With these three or more tints you begin to model your head, beginning with the dark parts and working up to the light. You must bear in mind that no rubbing out is possible; you cannot wash or sponge out as in water-color drawing.
You must therefore be very careful in approaching the light parts, and copy the cartoon as carefully as possible.
You continue thus to draw and model with your green color until the head looks like a finished drawing. This operation will take from two to four hours, according to the nature of the head.
You now take three clean tumblers and put a small lump of light red or terra rossa into one of them, add water, and mix as before; you make weaker solutions, just as you did with the green. If the head is that of an old man or a bronzed warrior, you ought to add raw sienna to the light red, but for ordinary complexions the light red is quite sufficient. You apply this flesh tint in washes with a very broad and soft brush, using the stronger solution for the lips and cheeks, the medium for the intermediate parts, and the weakest for the high lights. No modelling is required; the modelling has already been done, and this tinting is very soon accomplished.
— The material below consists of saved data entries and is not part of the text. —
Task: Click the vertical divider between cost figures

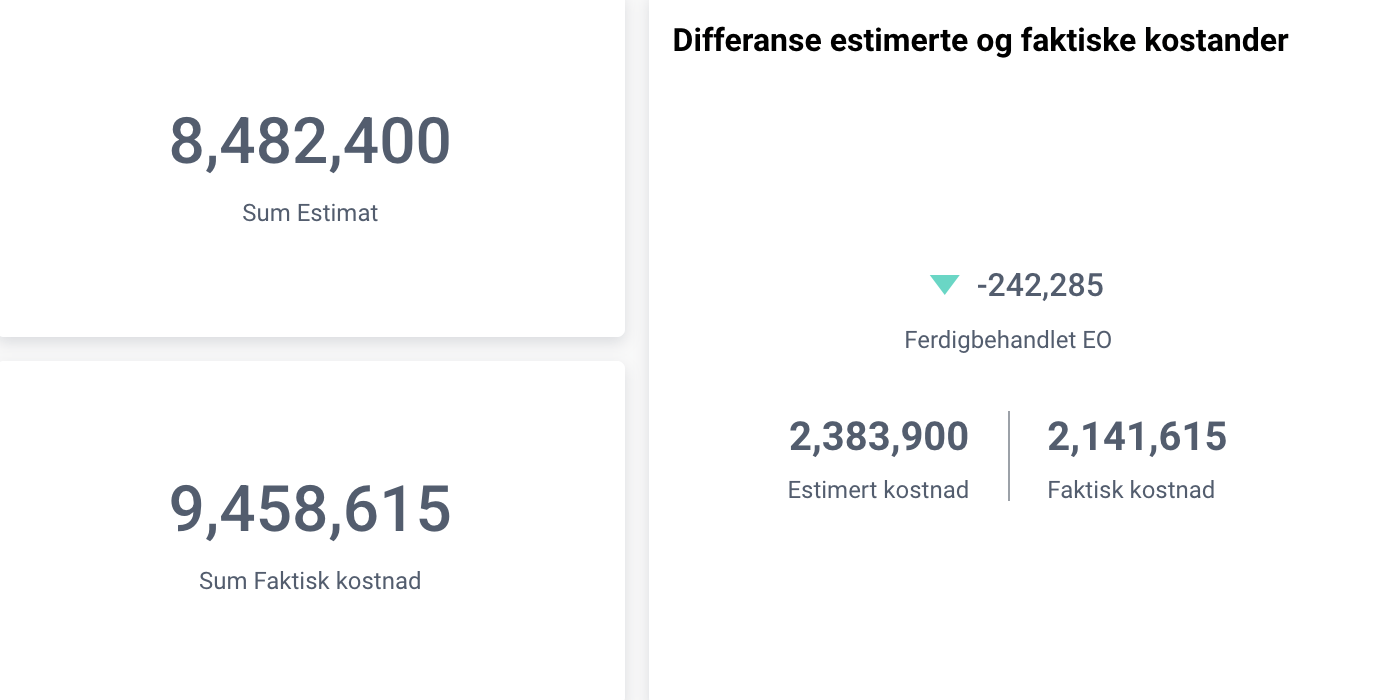Action: (x=1009, y=455)
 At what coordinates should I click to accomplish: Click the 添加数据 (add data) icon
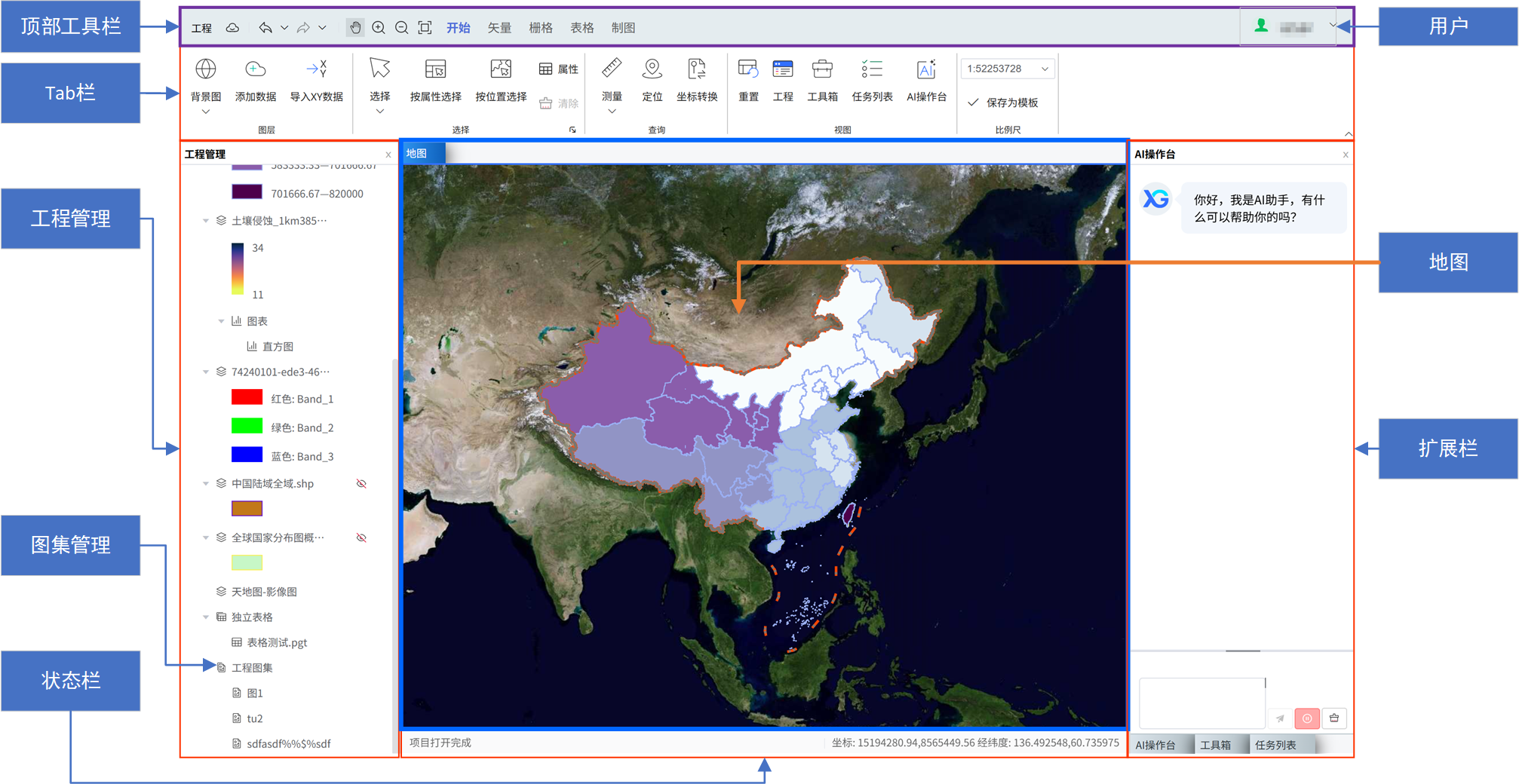pyautogui.click(x=255, y=70)
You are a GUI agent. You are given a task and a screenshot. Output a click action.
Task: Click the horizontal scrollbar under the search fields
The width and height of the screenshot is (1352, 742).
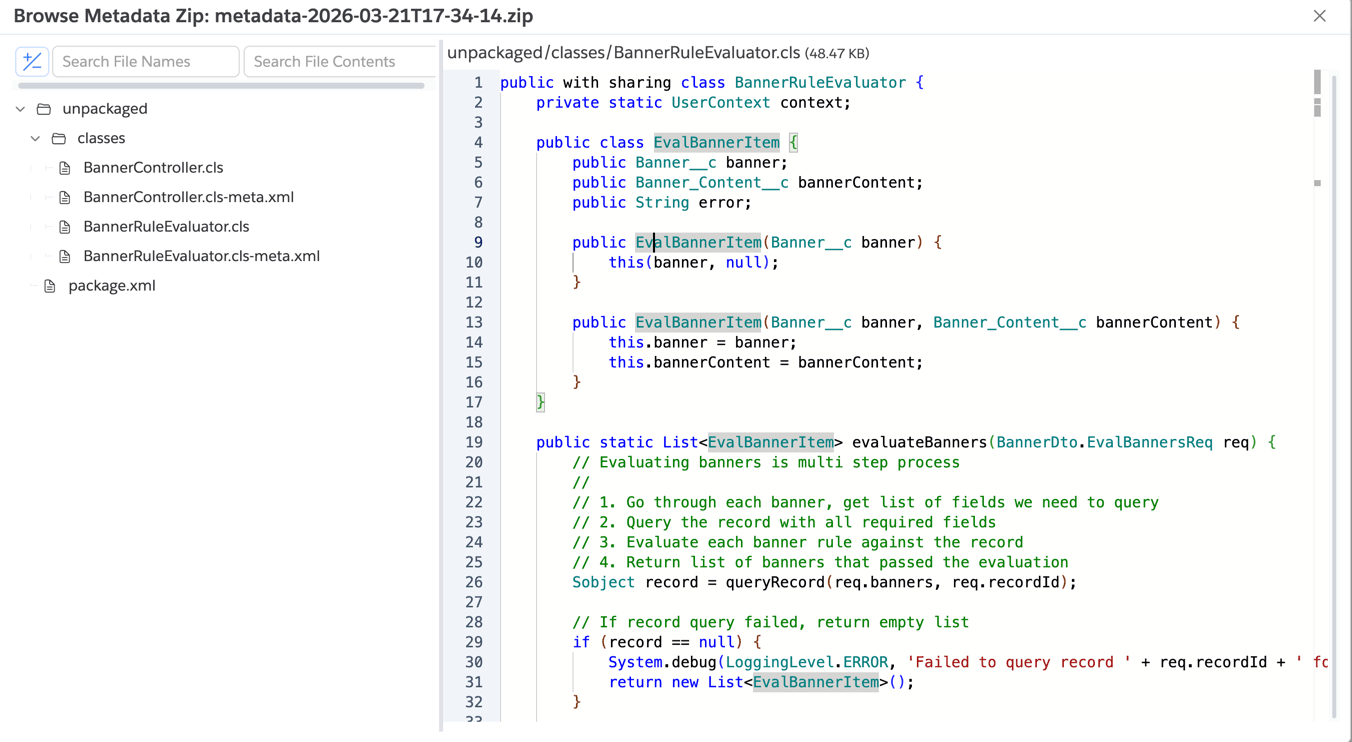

You now take either burnt sienna pure, or burnt sienna and umber, and with a fine sable give strength and precision to the darkest parts, such as the nostrils, the division of the lips, the inside of the ears, etc. If a little black is necessary for the eyebrow or eyelashes, you now give these little finishing touches, and your head is complete.
You have not used one grain of lime or of any solid color; the wall is stained rather than painted, and you have none of those strange and capricious changes of color to fear which are so constantly occurring in the solid method, where lime is used freely as a pigment.
I have now gone through the whole process of fresco-painting as far as I know it. I shall conclude with a few general observations.
The fresco-painter ought to be of a nature capable of continued exertion. Whatever the work is, whether head, torso, or drapery, it must be finished in a day. He must not, on the plea of headache or seediness, give himself a half-holiday. He may of course abstain from work for a whole day, or for a week if he likes, but those little snatches of rest, involving a game at lawn-tennis, a good lunch, or a look at the papers, to which many artists are rather partial, are denied him.
He is always working against time, and although this is trying at first, he soon gets accustomed to it.
Secondly, he must be a man of fixed purpose. He has got his cartoon and his colored-sketch, and he must turn a deaf ear to all suggestions of alterations when once these preliminaries are settled.